KADİR DAYIOĞLU


BİRAZ DUYARLI OLMAK LAZIM!..

Kitabın birinde, Kayseri yemeklerini anlatıyor. Aşure gibi olmuş, ne ararsan var içinde.


Kitabın birinde, Kayseri yemeklerini anlatıyor. Aşure gibi olmuş, ne ararsan var içinde. Pizza, hamburger gibi yiyeceklerin tarifi verilmiş. Bunları Kayseri yemeği olarak kitaba almak, hiç bağışlanamaz! 

***

Bir de kumpir var ki, isim olarak şehrimizde yaygın olarak kullanılmaz, sadece Develi ve civarında kullanılır; ki, bu bildiğimiz patatestir. Bunu da bir not olarak düşmek istedim...

***

Diğer kitap ise Kayseri’nin kültür hayatı ile ilgili. Bu kitabın önsözünde; “Kayseri’nin geçmişi Selçuklulara kadar uzanır!” türünden bir cümle kullanılmış. Yani, Selçuklulardan öncesi yok mu bu kentin? 

***

Aslında bunu yazana hiç yakıştıramadım. “El insaf demek!” gerekir. Başka ne diyebilirim ki? “Cehlin bu kadarı da ancak, okumakla olurmuş!”

***

Şimdi gelelim genel bir sorunumuza ya da derdimize: Beyler beyler, siz siz olun da, uzmanı olmadığınız, bilmediğiniz konularda, “iddialı” kitaplar, yazılar yazmayınız.
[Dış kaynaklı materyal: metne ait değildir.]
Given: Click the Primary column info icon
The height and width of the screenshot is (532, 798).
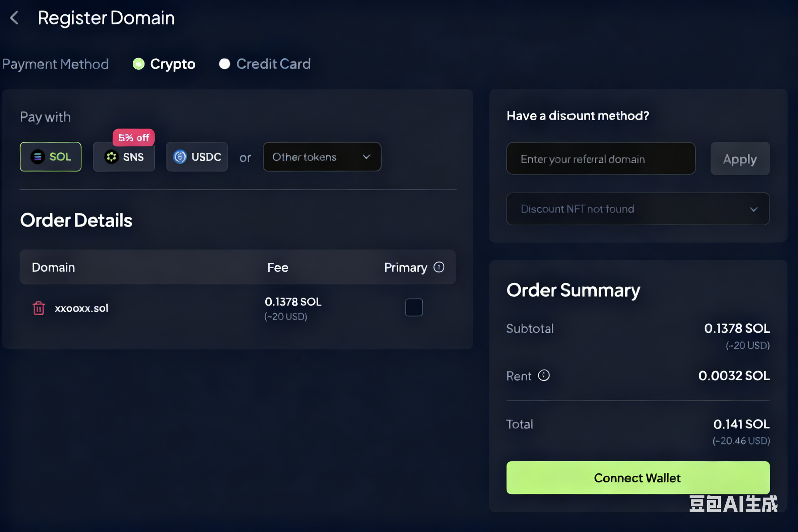Looking at the screenshot, I should pyautogui.click(x=439, y=267).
Düşünebiliyor musunuz; Osmanlıca, Arapça ve Farsçadan habersiz; Batı dillerinden hiç birini bilmeyen; Arap alfabesi ve kitap harfleri ile yazılı metinleri yazmayı bir yana bırakınız okumayı dahi beceremeyenler tarih, edebiyat, şiir, şairler vd. konularda, hem de ciddi isimler altında, iddialı kitaplar yazıyorlar; sağdan soldan da çalarak.

***

İnsan kendi nam ve hesabına bunu yapabilir anlarım ama başta belediyeler olmak üzere, kurum ve kuruluşlar bunları yayınlıyor; anlamakta zorluk çekiyorum. 

***

Özellikle uzmanlık konusunda Vilayetimizi ve belediyelerimizi bu vesile ile uyarmak istiyorum. Konusunda uzman olmayan kişilerin yazdıkları, hangi türden olursa olsun metinleri, kitapları, ansiklopedi maddelerini vd. yayınlamayın. Unutmayın; çok metin, çok bilgi internetten “kopyalanıyor”; yayımlanıyor; hiçbir emek ve zahmete katlanılmadan. 

***

Unutmayın; özellikle resmi kurum ve kuruluşlar adına yayınlanan metinler kaynak metin olarak kabul ediliyor; yanlış ya da eksik bilgiler aktarıla aktarıla her yere yayılıyor. Ayrıca; bu kurumların internet sitelerinde verilen bilgilerde de fahiş hatalar var. Bana kalırsa; uzmanınca süzgeçten geçmeyen, editöryal hizmet almamış hiçbir belge ve bilgiyi yayınlamayınız, sitelerinizde...

***

Eskiden, matbaalarda, gazete ve dergilerde “musahhih” yani “düzeltmen” denilen ve “tashih” yani “düzeltme” yapan elemanlar vardı. Ama çok az kaldı bunlardan. Vitrinde gözükmeyen, mutfakta görevli bu insanlar, koca koca bilinen yazar ve çizer takımının metinlerine “kırmızı” çekerlerdi. Onlar da; “gık!” demezlerdi. 

***

Ha, bunları derken, benim kaleme aldıklarım hatasız mı? Asla böyle bir iddiada bulunamam. Bu yazımda bile uzmanlar, bir sürü yanlışlar bulacaktır; eminim. Hele hele, “Konu Fenerbahçe ise gerisi teferruattır” diyen merhum Yaşar Uğur Hoca gibi birinin eline ve diline düşerseniz, yandınız ki, hem de nasıl! 

***

Yani, Yunus Emre’nin dediği gibi bizleri, “her an siğaya çekecek bir Molla Kasım” vardır. Umarım, ismini vermediğim belediyelerdeki dostlarım bu yazımı bir uyarı olarak algılar; bana kızmazlar. Amacım; genel bir hastalığımıza parmak basmak; bu örnek denk geldi. Ne yapalım?